Administrators From University of California Medical Schools Appointed to Proposition 71 Oversight Panel
University of California President Robert Dynes on Wednesday announced the appointment of administrators from the five UC medical schools to the Independent Citizen's Oversight Committee, which will oversee the Institute for Regenerative Medicine created by Proposition 71, the San Francisco Chronicle reports (Hall, San Francisco Chronicle, 11/18).
Proposition 71, a measure approved on the Nov. 2 statewide ballot, calls for California to issue bonds to raise an average of $295 million annually over a decade to promote stem cell research and provide funds for a new stem cell research center, as well as grants and loans for lab projects. State analysts say the measure will cost a total of $6 billion, including interest (California Healthline, 11/16).
The most recent appointees are:
- Susan Bryant, dean of UC-Irvine School of Biological Sciences (Reza, Los Angeles Times, 11/18);
- Edward Holmes, vice chancellor for health sciences and dean of the UC-San Diego School of Medicine (Knight Ridder/San Diego Union-Tribune, 11/18);
- David Kessler, dean of the UC-San Francisco School of Medicine (San Francisco Chronicle, 11/18);
- Gerald Levey, vice chancellor of medical sciences and dean of the David Geffen School of Medicine at UCLA; and
- Claire Pomeroy, vice chancellor for human health sciences and dean of the UC-Davis School of Medicine (Knight Ridder/San Diego Union-Tribune, 11/18).

RECORDS SUPPLIED
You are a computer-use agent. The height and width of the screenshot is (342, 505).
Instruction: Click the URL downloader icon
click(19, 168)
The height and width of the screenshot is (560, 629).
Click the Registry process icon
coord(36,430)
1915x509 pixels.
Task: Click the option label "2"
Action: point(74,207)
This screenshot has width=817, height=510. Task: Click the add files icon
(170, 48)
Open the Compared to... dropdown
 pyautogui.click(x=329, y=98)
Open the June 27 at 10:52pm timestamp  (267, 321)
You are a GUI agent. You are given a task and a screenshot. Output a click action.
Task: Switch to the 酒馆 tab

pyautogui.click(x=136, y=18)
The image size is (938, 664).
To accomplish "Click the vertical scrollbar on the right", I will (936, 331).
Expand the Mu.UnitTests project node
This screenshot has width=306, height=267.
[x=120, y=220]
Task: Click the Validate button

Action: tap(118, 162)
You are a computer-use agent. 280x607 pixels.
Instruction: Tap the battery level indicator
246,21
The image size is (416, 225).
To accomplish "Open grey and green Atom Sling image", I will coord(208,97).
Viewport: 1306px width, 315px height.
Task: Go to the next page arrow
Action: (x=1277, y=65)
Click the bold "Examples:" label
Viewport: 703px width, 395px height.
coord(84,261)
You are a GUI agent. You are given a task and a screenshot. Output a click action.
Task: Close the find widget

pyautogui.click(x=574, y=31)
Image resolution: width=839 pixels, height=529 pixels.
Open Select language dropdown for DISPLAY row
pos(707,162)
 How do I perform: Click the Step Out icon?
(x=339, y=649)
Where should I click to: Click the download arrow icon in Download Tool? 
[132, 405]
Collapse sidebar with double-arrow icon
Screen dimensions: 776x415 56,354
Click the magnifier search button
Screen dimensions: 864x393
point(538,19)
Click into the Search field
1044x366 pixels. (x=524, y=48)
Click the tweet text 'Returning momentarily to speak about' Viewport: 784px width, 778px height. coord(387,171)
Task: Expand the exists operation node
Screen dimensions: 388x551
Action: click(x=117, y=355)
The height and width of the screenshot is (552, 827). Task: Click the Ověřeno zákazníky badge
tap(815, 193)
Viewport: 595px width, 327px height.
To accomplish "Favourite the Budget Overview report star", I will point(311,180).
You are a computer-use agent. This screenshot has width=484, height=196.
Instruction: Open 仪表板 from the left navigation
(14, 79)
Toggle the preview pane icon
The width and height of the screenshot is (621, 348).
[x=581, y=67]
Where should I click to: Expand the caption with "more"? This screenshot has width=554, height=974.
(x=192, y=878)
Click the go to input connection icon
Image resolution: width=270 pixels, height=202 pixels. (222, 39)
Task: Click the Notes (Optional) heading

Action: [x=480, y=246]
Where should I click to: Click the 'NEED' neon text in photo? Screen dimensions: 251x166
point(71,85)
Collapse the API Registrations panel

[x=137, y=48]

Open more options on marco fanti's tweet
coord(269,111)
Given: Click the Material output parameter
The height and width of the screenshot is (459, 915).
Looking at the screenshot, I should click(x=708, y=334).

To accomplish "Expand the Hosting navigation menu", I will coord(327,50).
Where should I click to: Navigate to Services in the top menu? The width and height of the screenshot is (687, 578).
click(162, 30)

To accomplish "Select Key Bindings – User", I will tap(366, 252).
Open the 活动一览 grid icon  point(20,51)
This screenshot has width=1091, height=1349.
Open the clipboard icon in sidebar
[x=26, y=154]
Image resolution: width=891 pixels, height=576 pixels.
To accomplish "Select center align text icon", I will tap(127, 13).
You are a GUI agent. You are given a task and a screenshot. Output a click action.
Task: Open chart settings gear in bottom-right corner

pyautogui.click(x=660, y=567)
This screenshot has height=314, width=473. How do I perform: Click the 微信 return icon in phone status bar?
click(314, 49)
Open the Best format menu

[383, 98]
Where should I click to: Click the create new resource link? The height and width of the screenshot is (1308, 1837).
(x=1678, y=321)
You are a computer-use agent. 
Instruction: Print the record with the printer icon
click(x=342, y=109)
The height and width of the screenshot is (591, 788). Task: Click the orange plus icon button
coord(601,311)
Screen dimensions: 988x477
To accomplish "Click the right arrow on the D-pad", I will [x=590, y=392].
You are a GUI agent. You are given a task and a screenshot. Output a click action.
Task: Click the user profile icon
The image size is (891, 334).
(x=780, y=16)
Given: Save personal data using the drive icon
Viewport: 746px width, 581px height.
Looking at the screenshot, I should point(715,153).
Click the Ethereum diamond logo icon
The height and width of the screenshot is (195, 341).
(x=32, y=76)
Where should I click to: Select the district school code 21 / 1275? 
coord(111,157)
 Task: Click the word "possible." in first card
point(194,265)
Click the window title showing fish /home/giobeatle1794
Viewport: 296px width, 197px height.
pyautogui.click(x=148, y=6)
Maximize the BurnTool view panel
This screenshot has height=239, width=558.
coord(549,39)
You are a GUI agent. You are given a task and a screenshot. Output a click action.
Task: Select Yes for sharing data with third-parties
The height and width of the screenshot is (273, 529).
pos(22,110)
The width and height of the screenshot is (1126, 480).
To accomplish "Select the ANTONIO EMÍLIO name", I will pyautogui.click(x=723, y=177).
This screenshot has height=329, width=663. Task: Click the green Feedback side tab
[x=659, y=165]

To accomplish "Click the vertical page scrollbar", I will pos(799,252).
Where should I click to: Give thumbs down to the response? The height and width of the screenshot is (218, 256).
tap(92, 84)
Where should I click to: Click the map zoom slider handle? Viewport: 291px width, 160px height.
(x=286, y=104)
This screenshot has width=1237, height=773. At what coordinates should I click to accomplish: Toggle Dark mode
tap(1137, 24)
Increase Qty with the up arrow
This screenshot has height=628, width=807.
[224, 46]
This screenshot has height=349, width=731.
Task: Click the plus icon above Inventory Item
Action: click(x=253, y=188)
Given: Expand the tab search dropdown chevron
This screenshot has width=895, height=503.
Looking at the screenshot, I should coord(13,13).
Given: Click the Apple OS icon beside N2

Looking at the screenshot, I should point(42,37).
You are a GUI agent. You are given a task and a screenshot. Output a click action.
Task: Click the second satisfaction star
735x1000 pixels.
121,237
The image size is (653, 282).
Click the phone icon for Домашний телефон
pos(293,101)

THE PROBLEM
Continue the article on the UC appointments to the Proposition 71 oversight committee, starting after its last line. The listing is taken from a source unrelated to the article.

RESPONSE TO THIS EXERCISE
In addition, Robert Klein, Proposition 71 campaign chair, is "jockeying" to become chair of the panel and has "built alliances" with three of four statewide elected officials who will nominate the remaining 20 of the 29 committee members, according to the Sacramento Bee.
Critics said the panel to date is "neither independent nor representative of citizens," the Bee reports.
According to the Bee, abortion rights supporters who opposed Proposition 71 likely will send a letter to Gov. Arnold Schwarzenegger (R) and other state lawmakers urging them to appoint members to the committee who do not "have a conflict of interest."
Rex Greene, a San Mateo oncologist who opposed the measure, said, "I see nobody at the table interested in making it hard to do embryonic research. They are either going to be apologists or self-interested advocates."
In related news, Klein on Wednesday announced the launch of the California Research and Cures Coalition, a privately funded body intended to advise ICOC on the "best practices" for conducting embryonic stem cell research.
Klein said the coalition would develop recommendations for standards and ethical regulations for administering Proposition 71 grants. He added that the coalition would educate the public about research developments, build support for stem cell research and lobby against proposed federal legislation seeking to criminalize therapeutic cloning (Mecoy, Sacramento Bee, 11/18).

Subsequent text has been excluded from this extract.